- Task prompt -
Copy every record below exactly as it appears.

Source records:
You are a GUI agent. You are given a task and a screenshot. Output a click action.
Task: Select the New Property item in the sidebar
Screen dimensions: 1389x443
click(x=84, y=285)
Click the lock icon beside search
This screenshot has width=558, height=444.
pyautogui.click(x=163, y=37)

- Exercise answer -
You are a GUI agent. You are given a task and a screenshot. Output a click action.
Task: Select the New Property item in the sidebar
Screen dimensions: 1389x443
click(x=84, y=285)
Click the lock icon beside search
This screenshot has width=558, height=444.
pyautogui.click(x=163, y=37)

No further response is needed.